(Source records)
* * * * *

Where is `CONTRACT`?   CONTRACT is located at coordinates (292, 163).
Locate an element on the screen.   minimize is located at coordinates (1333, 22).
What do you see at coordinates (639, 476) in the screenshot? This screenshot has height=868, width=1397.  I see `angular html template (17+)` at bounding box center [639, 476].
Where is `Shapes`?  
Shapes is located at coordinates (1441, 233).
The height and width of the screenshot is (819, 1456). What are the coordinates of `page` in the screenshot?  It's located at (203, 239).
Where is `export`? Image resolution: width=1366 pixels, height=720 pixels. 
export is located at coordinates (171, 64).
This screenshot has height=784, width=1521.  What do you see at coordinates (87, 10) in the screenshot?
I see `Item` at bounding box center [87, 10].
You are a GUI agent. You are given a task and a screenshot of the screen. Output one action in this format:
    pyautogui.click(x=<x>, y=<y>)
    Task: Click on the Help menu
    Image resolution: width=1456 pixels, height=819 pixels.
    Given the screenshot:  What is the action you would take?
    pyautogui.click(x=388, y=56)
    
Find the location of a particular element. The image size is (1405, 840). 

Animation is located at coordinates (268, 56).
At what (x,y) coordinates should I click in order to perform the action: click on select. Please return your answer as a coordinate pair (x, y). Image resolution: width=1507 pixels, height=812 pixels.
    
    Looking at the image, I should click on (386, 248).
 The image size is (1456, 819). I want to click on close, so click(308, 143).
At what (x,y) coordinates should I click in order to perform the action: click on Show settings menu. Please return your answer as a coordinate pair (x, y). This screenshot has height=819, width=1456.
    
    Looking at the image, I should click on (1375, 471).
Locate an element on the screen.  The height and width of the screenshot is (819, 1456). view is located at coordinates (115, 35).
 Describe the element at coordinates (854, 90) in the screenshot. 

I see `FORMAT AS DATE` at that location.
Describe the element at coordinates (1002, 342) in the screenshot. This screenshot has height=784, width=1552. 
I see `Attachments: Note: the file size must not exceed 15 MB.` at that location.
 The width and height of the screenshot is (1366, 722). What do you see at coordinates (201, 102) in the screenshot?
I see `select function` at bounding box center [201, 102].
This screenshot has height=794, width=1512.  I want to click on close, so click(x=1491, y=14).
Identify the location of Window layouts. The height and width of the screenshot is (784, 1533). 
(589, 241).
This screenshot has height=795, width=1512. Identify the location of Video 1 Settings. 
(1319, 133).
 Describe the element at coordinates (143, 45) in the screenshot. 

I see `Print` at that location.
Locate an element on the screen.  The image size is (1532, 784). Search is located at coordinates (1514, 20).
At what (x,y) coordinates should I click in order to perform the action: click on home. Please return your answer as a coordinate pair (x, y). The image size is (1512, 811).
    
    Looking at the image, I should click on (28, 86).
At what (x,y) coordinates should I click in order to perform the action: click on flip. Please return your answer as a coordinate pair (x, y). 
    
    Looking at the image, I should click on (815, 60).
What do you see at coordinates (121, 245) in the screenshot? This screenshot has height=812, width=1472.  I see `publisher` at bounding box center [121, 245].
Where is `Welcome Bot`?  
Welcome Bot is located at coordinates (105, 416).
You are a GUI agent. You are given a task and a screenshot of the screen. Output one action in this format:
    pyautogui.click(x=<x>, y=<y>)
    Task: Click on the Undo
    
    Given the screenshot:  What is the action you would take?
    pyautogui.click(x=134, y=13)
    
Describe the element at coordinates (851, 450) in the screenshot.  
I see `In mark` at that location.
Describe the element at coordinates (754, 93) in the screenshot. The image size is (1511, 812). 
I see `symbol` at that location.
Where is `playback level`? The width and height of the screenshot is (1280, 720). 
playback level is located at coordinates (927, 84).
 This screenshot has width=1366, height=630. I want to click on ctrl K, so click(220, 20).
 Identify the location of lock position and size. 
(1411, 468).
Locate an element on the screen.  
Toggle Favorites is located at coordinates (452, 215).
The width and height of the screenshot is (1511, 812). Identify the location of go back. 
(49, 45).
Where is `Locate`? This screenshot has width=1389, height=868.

* * * * *

_What you need to do_. Reproduce every entry above word for word, keeping each line as it stands.

_Exercise result_.
Where is `CONTRACT`?   CONTRACT is located at coordinates (292, 163).
Locate an element on the screen.   minimize is located at coordinates (1333, 22).
What do you see at coordinates (639, 476) in the screenshot? This screenshot has height=868, width=1397.  I see `angular html template (17+)` at bounding box center [639, 476].
Where is `Shapes`?  
Shapes is located at coordinates (1441, 233).
The height and width of the screenshot is (819, 1456). What are the coordinates of `page` in the screenshot?  It's located at (203, 239).
Where is `export`? Image resolution: width=1366 pixels, height=720 pixels. 
export is located at coordinates (171, 64).
This screenshot has height=784, width=1521.  What do you see at coordinates (87, 10) in the screenshot?
I see `Item` at bounding box center [87, 10].
You are a GUI agent. You are given a task and a screenshot of the screen. Output one action in this format:
    pyautogui.click(x=<x>, y=<y>)
    Task: Click on the Help menu
    Image resolution: width=1456 pixels, height=819 pixels.
    Given the screenshot:  What is the action you would take?
    pyautogui.click(x=388, y=56)
    
Find the location of a particular element. The image size is (1405, 840). 

Animation is located at coordinates (268, 56).
At what (x,y) coordinates should I click in order to perform the action: click on select. Please return your answer as a coordinate pair (x, y). Image resolution: width=1507 pixels, height=812 pixels.
    
    Looking at the image, I should click on (386, 248).
 The image size is (1456, 819). I want to click on close, so click(308, 143).
At what (x,y) coordinates should I click in order to perform the action: click on Show settings menu. Please return your answer as a coordinate pair (x, y). This screenshot has height=819, width=1456.
    
    Looking at the image, I should click on (1375, 471).
Locate an element on the screen.  The height and width of the screenshot is (819, 1456). view is located at coordinates (115, 35).
 Describe the element at coordinates (854, 90) in the screenshot. 

I see `FORMAT AS DATE` at that location.
Describe the element at coordinates (1002, 342) in the screenshot. This screenshot has height=784, width=1552. 
I see `Attachments: Note: the file size must not exceed 15 MB.` at that location.
 The width and height of the screenshot is (1366, 722). What do you see at coordinates (201, 102) in the screenshot?
I see `select function` at bounding box center [201, 102].
This screenshot has height=794, width=1512.  I want to click on close, so click(x=1491, y=14).
Identify the location of Window layouts. The height and width of the screenshot is (784, 1533). 
(589, 241).
This screenshot has height=795, width=1512. Identify the location of Video 1 Settings. 
(1319, 133).
 Describe the element at coordinates (143, 45) in the screenshot. 

I see `Print` at that location.
Locate an element on the screen.  The image size is (1532, 784). Search is located at coordinates (1514, 20).
At what (x,y) coordinates should I click in order to perform the action: click on home. Please return your answer as a coordinate pair (x, y). The image size is (1512, 811).
    
    Looking at the image, I should click on (28, 86).
At what (x,y) coordinates should I click in order to perform the action: click on flip. Please return your answer as a coordinate pair (x, y). 
    
    Looking at the image, I should click on (815, 60).
What do you see at coordinates (121, 245) in the screenshot? This screenshot has height=812, width=1472.  I see `publisher` at bounding box center [121, 245].
Where is `Welcome Bot`?  
Welcome Bot is located at coordinates (105, 416).
You are a GUI agent. You are given a task and a screenshot of the screen. Output one action in this format:
    pyautogui.click(x=<x>, y=<y>)
    Task: Click on the Undo
    
    Given the screenshot:  What is the action you would take?
    pyautogui.click(x=134, y=13)
    
Describe the element at coordinates (851, 450) in the screenshot.  
I see `In mark` at that location.
Describe the element at coordinates (754, 93) in the screenshot. The image size is (1511, 812). 
I see `symbol` at that location.
Where is `playback level`? The width and height of the screenshot is (1280, 720). 
playback level is located at coordinates (927, 84).
 This screenshot has width=1366, height=630. I want to click on ctrl K, so click(220, 20).
 Identify the location of lock position and size. 
(1411, 468).
Locate an element on the screen.  
Toggle Favorites is located at coordinates (452, 215).
The width and height of the screenshot is (1511, 812). Identify the location of go back. 
(49, 45).
Where is `Locate`? This screenshot has width=1389, height=868.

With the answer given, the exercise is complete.